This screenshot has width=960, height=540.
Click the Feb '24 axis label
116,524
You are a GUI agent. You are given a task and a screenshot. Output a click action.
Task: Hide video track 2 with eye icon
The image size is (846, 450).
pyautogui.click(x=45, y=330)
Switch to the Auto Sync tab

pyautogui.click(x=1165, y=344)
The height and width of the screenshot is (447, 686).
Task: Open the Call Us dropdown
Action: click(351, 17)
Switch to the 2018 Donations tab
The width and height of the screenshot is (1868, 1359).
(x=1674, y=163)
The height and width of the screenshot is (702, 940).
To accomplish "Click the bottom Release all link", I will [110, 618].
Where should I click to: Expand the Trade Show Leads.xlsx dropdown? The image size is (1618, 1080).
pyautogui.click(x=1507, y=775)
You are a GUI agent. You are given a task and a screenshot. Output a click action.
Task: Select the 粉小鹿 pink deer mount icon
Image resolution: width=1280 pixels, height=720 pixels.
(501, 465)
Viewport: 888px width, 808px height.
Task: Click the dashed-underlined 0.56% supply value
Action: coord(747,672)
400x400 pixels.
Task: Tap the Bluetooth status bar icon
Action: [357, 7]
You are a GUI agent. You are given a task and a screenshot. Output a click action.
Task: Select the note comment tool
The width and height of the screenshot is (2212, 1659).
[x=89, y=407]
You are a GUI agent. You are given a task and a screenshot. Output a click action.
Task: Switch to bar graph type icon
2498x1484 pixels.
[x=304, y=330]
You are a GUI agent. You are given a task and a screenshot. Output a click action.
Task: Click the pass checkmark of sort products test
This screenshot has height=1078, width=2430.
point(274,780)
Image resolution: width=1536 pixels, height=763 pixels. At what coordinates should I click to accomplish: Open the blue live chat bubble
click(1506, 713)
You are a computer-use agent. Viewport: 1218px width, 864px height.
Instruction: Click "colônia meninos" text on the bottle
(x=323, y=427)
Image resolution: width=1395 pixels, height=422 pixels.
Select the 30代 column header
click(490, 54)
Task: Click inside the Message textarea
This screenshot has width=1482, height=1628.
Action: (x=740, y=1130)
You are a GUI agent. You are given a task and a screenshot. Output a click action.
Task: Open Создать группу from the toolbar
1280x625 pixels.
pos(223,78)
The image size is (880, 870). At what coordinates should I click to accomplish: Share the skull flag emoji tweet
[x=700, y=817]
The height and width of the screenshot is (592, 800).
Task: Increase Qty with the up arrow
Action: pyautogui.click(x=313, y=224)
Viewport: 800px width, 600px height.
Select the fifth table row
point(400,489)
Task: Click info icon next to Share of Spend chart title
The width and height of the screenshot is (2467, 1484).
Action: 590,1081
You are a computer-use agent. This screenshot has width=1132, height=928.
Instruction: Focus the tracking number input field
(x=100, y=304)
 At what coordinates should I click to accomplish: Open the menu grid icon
════════════════
• [What you are asked to do]:
Reproduce the entire listing above verbatim, line for line.

• [Task result]:
This screenshot has width=960, height=540.
Click the Feb '24 axis label
116,524
You are a GUI agent. You are given a task and a screenshot. Output a click action.
Task: Hide video track 2 with eye icon
The image size is (846, 450).
pyautogui.click(x=45, y=330)
Switch to the Auto Sync tab

pyautogui.click(x=1165, y=344)
The height and width of the screenshot is (447, 686).
Task: Open the Call Us dropdown
Action: click(351, 17)
Switch to the 2018 Donations tab
The width and height of the screenshot is (1868, 1359).
(x=1674, y=163)
The height and width of the screenshot is (702, 940).
To accomplish "Click the bottom Release all link", I will [110, 618].
Where should I click to: Expand the Trade Show Leads.xlsx dropdown? The image size is (1618, 1080).
pyautogui.click(x=1507, y=775)
You are a GUI agent. You are given a task and a screenshot. Output a click action.
Task: Select the 粉小鹿 pink deer mount icon
Image resolution: width=1280 pixels, height=720 pixels.
(501, 465)
Viewport: 888px width, 808px height.
Task: Click the dashed-underlined 0.56% supply value
Action: coord(747,672)
400x400 pixels.
Task: Tap the Bluetooth status bar icon
Action: [357, 7]
You are a GUI agent. You are given a task and a screenshot. Output a click action.
Task: Select the note comment tool
The width and height of the screenshot is (2212, 1659).
[x=89, y=407]
You are a GUI agent. You are given a task and a screenshot. Output a click action.
Task: Switch to bar graph type icon
2498x1484 pixels.
[x=304, y=330]
You are a GUI agent. You are given a task and a screenshot. Output a click action.
Task: Click the pass checkmark of sort products test
This screenshot has height=1078, width=2430.
point(274,780)
Image resolution: width=1536 pixels, height=763 pixels. At what coordinates should I click to accomplish: Open the blue live chat bubble
click(1506, 713)
You are a computer-use agent. Viewport: 1218px width, 864px height.
Instruction: Click "colônia meninos" text on the bottle
(x=323, y=427)
Image resolution: width=1395 pixels, height=422 pixels.
Select the 30代 column header
click(490, 54)
Task: Click inside the Message textarea
This screenshot has width=1482, height=1628.
Action: (x=740, y=1130)
You are a GUI agent. You are given a task and a screenshot. Output a click action.
Task: Open Создать группу from the toolbar
1280x625 pixels.
pos(223,78)
The image size is (880, 870). At what coordinates should I click to accomplish: Share the skull flag emoji tweet
[x=700, y=817]
The height and width of the screenshot is (592, 800).
Task: Increase Qty with the up arrow
Action: pyautogui.click(x=313, y=224)
Viewport: 800px width, 600px height.
Select the fifth table row
point(400,489)
Task: Click info icon next to Share of Spend chart title
The width and height of the screenshot is (2467, 1484).
Action: 590,1081
You are a computer-use agent. This screenshot has width=1132, height=928.
Instruction: Focus the tracking number input field
(x=100, y=304)
 At what coordinates should I click to accomplish: Open the menu grid icon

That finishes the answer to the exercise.